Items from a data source
····················
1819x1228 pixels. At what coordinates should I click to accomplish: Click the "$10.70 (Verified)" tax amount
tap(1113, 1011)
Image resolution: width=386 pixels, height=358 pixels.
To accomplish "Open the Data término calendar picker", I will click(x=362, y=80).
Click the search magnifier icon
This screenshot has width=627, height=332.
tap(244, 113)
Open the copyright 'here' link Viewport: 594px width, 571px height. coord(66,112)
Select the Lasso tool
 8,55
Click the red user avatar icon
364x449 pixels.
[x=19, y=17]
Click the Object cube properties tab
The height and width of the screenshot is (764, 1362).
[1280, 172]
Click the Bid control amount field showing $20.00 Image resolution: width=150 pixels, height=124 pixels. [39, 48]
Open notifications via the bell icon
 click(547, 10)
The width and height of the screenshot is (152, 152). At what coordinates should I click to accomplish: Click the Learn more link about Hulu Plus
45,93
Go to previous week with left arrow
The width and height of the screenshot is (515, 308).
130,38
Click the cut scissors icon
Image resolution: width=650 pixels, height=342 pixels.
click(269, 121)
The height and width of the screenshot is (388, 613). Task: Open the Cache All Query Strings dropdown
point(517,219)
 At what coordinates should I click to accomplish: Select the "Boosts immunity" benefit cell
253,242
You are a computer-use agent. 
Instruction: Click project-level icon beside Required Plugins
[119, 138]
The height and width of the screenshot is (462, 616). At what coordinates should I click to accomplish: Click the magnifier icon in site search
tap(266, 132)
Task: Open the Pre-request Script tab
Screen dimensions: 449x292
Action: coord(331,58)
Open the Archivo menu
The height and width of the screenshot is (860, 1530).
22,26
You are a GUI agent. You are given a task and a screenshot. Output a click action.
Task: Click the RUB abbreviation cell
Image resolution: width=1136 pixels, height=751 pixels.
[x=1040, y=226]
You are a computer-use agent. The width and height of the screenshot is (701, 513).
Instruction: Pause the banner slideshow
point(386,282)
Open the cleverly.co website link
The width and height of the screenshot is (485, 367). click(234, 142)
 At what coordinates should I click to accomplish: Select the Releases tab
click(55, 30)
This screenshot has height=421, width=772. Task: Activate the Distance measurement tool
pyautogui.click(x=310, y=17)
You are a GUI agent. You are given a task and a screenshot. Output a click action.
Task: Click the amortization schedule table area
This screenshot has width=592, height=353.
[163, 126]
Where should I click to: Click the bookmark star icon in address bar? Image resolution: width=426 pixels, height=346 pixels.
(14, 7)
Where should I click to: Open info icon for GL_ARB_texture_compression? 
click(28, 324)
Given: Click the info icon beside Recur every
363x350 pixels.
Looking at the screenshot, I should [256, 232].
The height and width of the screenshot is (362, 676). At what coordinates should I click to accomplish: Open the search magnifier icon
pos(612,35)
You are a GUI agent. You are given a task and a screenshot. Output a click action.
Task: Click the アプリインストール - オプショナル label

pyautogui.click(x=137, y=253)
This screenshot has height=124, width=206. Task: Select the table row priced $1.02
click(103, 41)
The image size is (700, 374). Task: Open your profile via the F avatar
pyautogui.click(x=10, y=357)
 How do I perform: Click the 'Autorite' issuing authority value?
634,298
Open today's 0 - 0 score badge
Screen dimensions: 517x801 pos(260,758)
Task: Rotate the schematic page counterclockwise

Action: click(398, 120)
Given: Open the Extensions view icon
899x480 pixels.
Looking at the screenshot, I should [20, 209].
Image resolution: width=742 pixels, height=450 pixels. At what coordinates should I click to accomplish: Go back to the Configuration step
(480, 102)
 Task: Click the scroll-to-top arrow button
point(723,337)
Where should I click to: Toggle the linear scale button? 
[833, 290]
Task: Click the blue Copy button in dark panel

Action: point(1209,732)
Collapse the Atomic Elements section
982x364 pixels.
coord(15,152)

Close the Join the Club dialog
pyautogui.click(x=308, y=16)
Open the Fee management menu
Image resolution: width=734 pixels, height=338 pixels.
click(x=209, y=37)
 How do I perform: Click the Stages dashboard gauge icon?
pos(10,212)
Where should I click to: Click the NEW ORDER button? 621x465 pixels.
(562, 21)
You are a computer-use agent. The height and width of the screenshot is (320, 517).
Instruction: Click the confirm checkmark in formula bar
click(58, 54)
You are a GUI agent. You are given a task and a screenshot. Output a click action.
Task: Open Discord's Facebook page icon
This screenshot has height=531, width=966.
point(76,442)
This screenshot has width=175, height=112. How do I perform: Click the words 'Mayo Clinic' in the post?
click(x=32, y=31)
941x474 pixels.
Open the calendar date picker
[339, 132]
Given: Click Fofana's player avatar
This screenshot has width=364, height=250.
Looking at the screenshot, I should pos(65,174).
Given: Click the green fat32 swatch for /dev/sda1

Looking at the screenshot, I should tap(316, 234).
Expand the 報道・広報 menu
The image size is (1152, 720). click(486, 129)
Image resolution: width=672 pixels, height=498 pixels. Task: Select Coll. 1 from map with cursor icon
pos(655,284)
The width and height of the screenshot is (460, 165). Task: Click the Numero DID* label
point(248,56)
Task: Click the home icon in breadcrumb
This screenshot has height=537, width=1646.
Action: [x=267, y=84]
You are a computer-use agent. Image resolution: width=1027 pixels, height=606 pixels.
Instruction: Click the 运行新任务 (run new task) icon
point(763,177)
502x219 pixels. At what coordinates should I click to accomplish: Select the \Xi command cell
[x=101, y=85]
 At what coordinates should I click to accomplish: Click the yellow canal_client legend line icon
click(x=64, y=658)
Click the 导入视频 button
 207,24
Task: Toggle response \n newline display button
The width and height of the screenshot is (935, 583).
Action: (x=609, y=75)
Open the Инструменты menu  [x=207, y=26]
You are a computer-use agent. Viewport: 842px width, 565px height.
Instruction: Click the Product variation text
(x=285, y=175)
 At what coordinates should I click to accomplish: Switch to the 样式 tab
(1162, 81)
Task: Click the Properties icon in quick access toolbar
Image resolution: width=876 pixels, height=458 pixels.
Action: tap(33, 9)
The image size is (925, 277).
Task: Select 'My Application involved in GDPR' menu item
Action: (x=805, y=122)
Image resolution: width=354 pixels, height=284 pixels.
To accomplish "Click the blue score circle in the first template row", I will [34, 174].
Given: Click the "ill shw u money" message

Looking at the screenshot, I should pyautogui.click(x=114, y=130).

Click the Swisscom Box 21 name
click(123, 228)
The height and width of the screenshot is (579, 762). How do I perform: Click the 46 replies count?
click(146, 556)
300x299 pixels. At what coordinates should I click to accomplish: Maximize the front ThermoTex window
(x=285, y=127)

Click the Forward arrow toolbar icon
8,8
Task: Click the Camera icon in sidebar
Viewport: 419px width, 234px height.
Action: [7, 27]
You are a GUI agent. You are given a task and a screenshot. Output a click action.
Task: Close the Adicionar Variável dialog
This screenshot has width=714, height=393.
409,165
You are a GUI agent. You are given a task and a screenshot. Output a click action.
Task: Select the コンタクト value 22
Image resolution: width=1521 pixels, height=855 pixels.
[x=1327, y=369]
····················
* **WORK INSTRUCTIONS**: Word for word, restate the lines above from the line containing "941x474 pixels." through the line containing "Image resolution: width=354", with both included and nothing else.

* **OUTPUT FOR THIS TASK**:
941x474 pixels.
Open the calendar date picker
[339, 132]
Given: Click Fofana's player avatar
This screenshot has width=364, height=250.
Looking at the screenshot, I should pos(65,174).
Given: Click the green fat32 swatch for /dev/sda1

Looking at the screenshot, I should tap(316, 234).
Expand the 報道・広報 menu
The image size is (1152, 720). click(486, 129)
Image resolution: width=672 pixels, height=498 pixels. Task: Select Coll. 1 from map with cursor icon
pos(655,284)
The width and height of the screenshot is (460, 165). Task: Click the Numero DID* label
point(248,56)
Task: Click the home icon in breadcrumb
This screenshot has height=537, width=1646.
Action: [x=267, y=84]
You are a computer-use agent. Image resolution: width=1027 pixels, height=606 pixels.
Instruction: Click the 运行新任务 (run new task) icon
point(763,177)
502x219 pixels. At what coordinates should I click to accomplish: Select the \Xi command cell
[x=101, y=85]
 At what coordinates should I click to accomplish: Click the yellow canal_client legend line icon
click(x=64, y=658)
Click the 导入视频 button
 207,24
Task: Toggle response \n newline display button
The width and height of the screenshot is (935, 583).
Action: (x=609, y=75)
Open the Инструменты menu  [x=207, y=26]
You are a computer-use agent. Viewport: 842px width, 565px height.
Instruction: Click the Product variation text
(x=285, y=175)
 At what coordinates should I click to accomplish: Switch to the 样式 tab
(1162, 81)
Task: Click the Properties icon in quick access toolbar
Image resolution: width=876 pixels, height=458 pixels.
Action: tap(33, 9)
The image size is (925, 277).
Task: Select 'My Application involved in GDPR' menu item
Action: (x=805, y=122)
Image resolution: width=354 pixels, height=284 pixels.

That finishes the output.